Electrical processes in heavy rain in the tropics

Abstract

The thesis is based on research carried out in Sierra Leone over a period of several years. An asymmetric field mill and a 'wide-angle' shielded receiver have been developed for the measurement of electric field and precipitation current in tropical thunderstorms. A detailed field-mill theory is presented which analyses the effects of leakage currents, inadequate grounding, contact potentials, conduction current, 'pick-up' of fluctuating electric fields and noise in the amplifier. Principles are deduced for the optimum design of a precision field mill using either a phase sensitive detector or an asymmetric signal. Measurements of precipitation current and its response to step changes in the field show that turbulent diffusion of splash droplets probably constitutes an important, even dominant, electrical process in heavy rain.
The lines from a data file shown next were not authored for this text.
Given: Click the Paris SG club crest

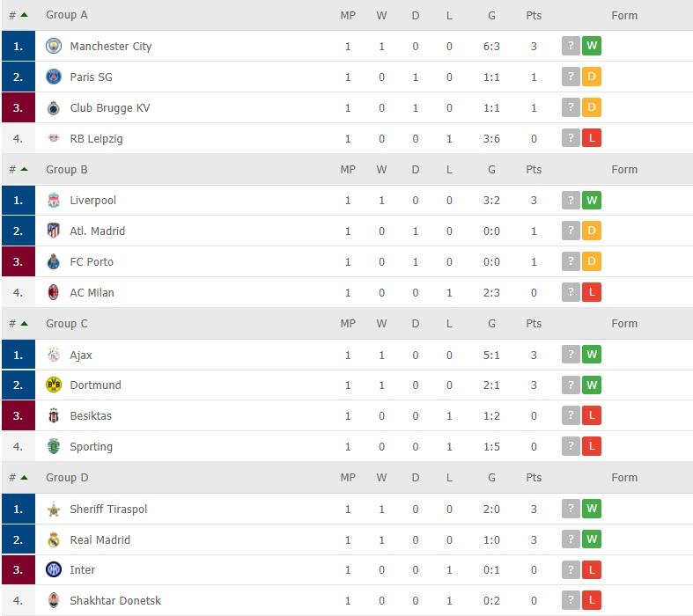Looking at the screenshot, I should pos(54,77).
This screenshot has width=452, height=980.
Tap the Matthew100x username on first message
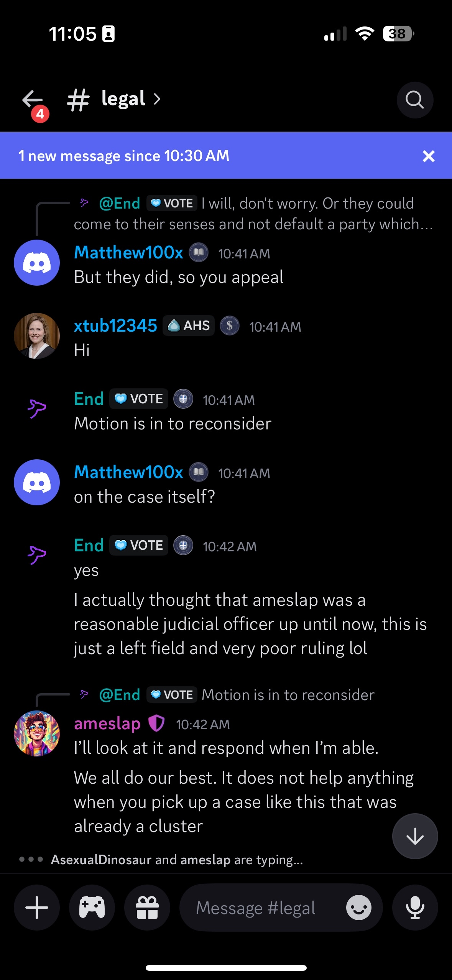[x=128, y=253]
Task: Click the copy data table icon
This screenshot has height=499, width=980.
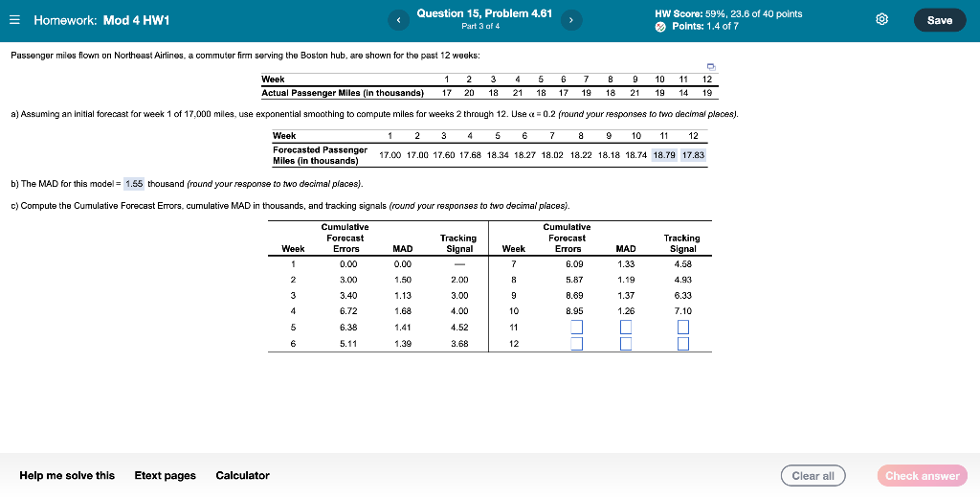Action: pos(711,66)
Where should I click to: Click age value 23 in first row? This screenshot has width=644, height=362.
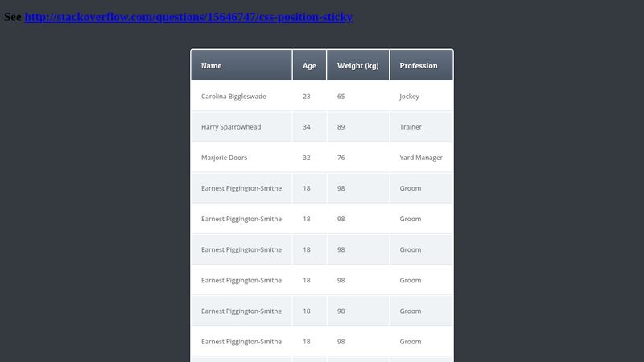click(x=307, y=96)
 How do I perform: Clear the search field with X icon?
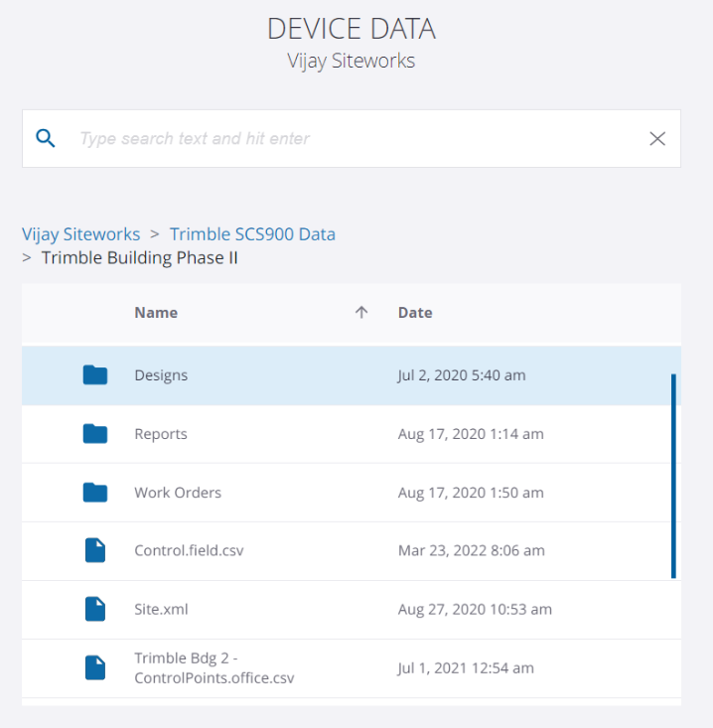(x=656, y=139)
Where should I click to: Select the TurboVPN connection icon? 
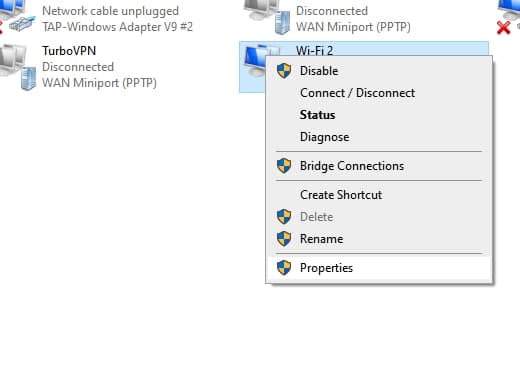pos(18,67)
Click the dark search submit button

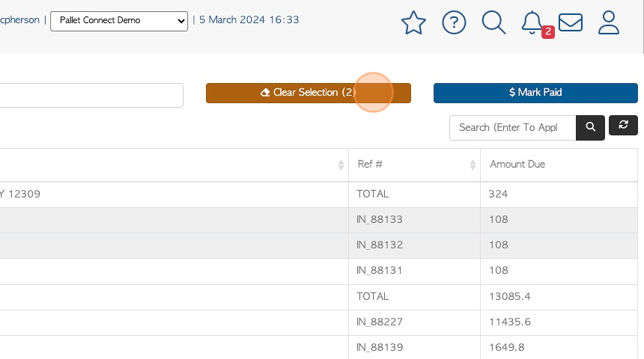590,128
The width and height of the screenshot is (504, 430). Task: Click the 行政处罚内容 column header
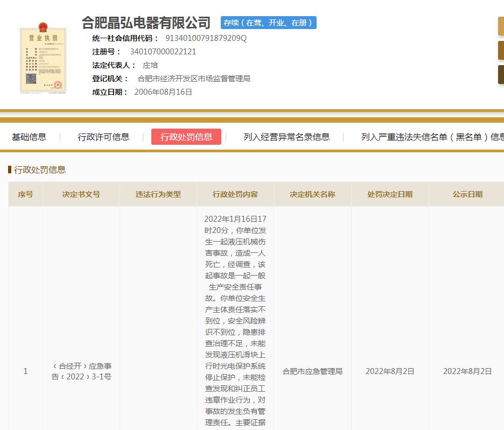[x=235, y=194]
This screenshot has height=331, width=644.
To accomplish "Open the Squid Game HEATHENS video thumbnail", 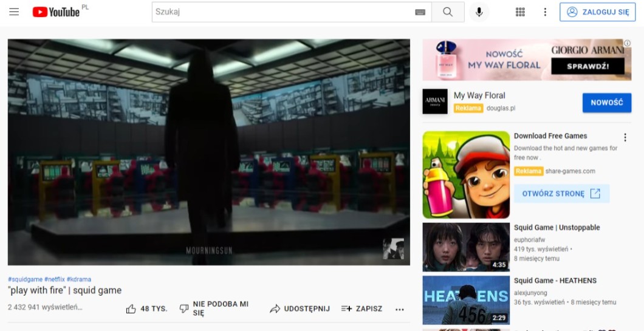I will click(x=466, y=300).
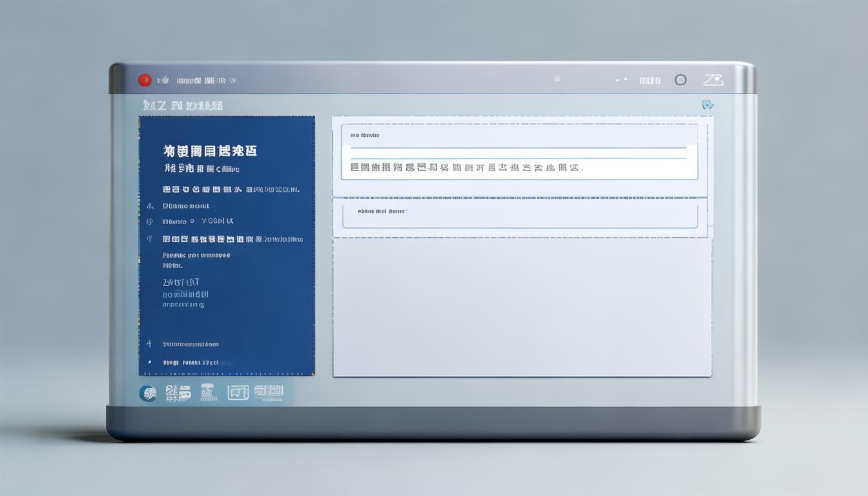This screenshot has height=496, width=868.
Task: Select the small keypad menu item in the title bar
Action: click(x=649, y=79)
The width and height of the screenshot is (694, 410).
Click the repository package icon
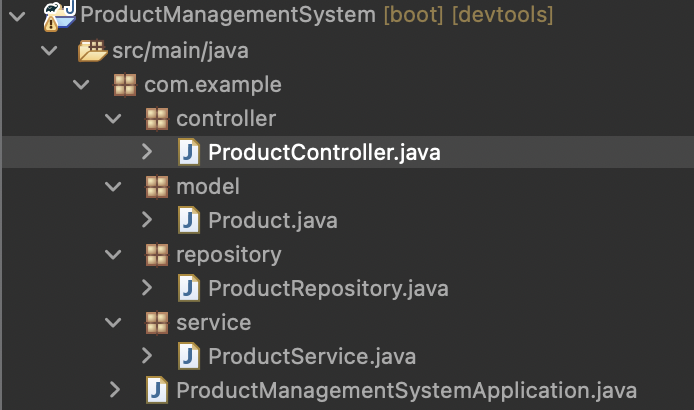[157, 255]
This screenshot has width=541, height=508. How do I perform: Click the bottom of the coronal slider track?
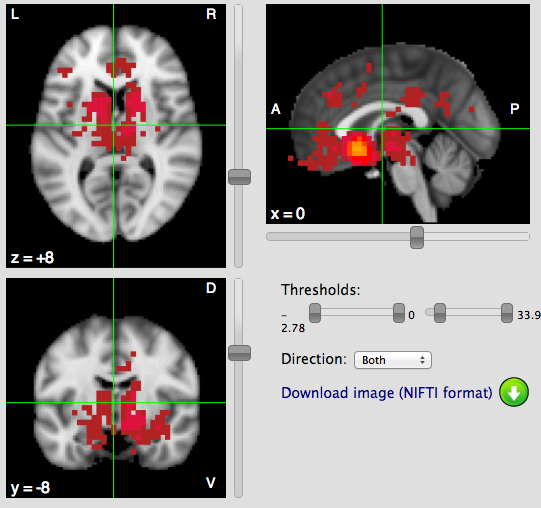pos(238,494)
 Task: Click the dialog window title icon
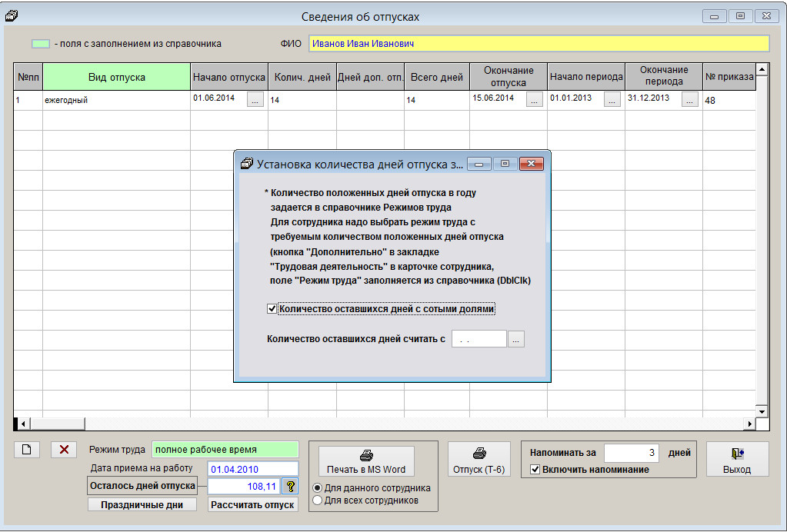247,164
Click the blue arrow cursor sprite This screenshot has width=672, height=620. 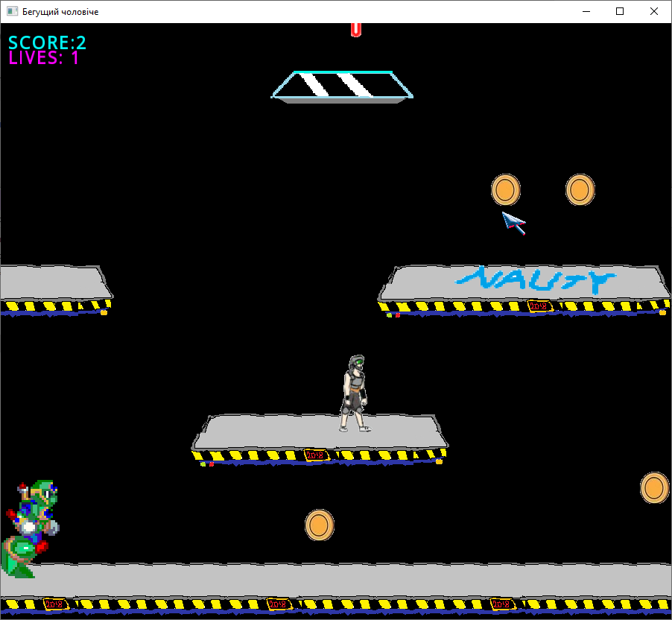click(513, 223)
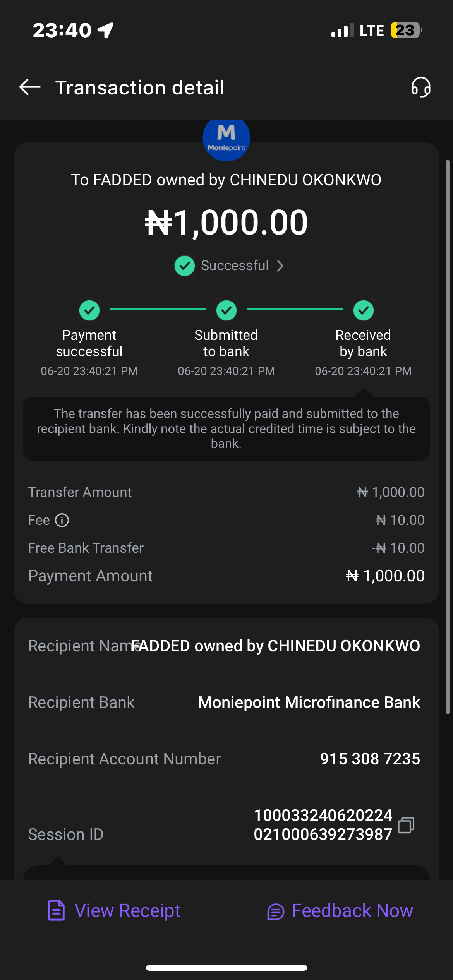The image size is (453, 980).
Task: Copy the Session ID
Action: pos(406,825)
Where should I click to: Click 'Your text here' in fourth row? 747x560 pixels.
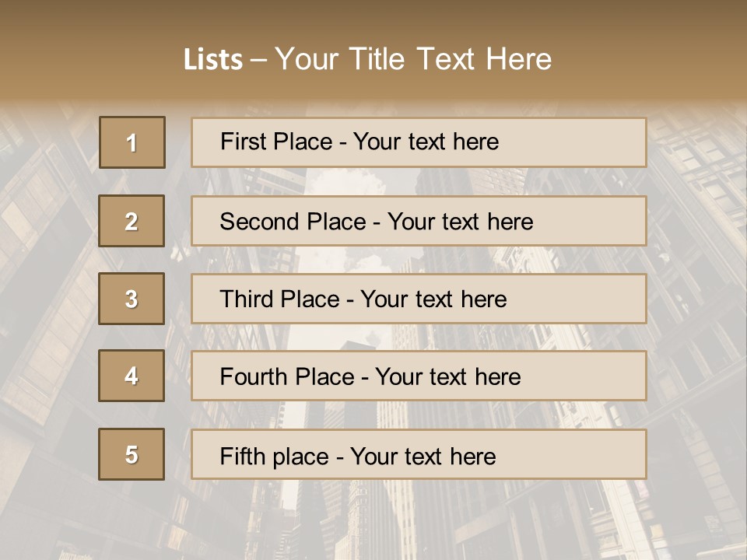[x=447, y=377]
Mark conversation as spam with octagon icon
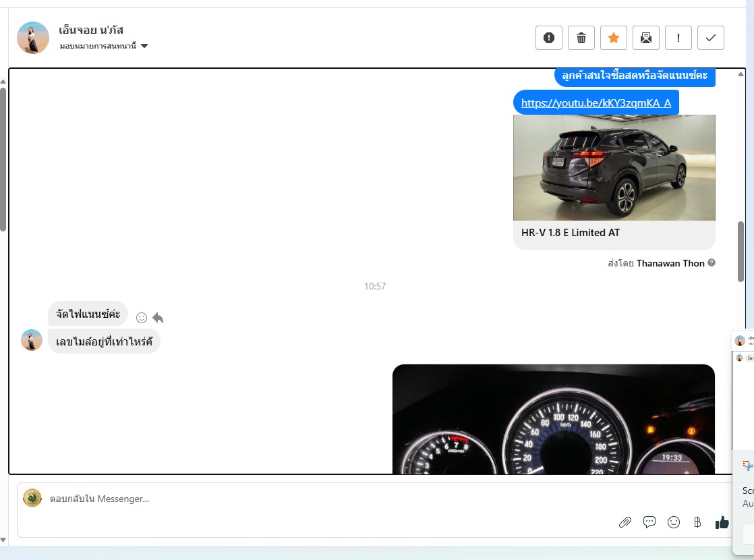This screenshot has height=560, width=754. pos(548,38)
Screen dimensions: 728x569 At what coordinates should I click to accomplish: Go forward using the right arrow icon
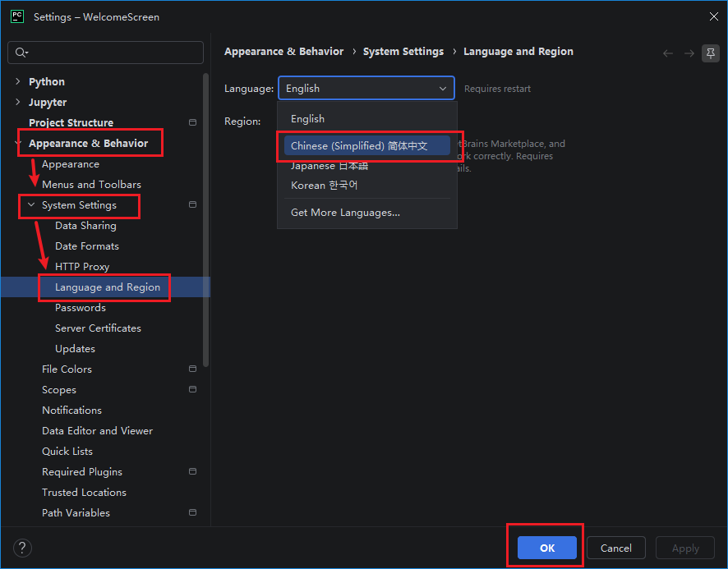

The response of precipitation current to a lightning flash, averaged over many flashes, is large and has a delay of a few seconds. From the analysis of various models considered as a mechanism to explain the results it is deduced that charge carried on splash droplets is being diffused upwards by turbulence, transported by wind and is itself precipitating into the rain receiver. An experiment was performed to measure the electric current due to evaporation. The results show that the current due to evaporation in the presence of an electric field is much smaller than that due to conduction in air. The observation of a 'warm' thunderstorm cloud is reported. A project was developed to make visual and electrical measurements simultaneously on the same cloud. A time lapse film of tropical clouds, together with some electric field measurements beneath them, are used to discuss the flow pattern associated with a tropical thunderstorm and the mechanism by which it becomes charged. Appendices include an analysis of the shielding effect of a vertical rod at ground potential, the description of some further instrumentation, including a data processing system designed by the author which uses a novel but effective method of detecting the occurrence of the peak of a signal, more detailed mathematical derivations of equations used in the main text and a filming schedule for the time-lapse photography.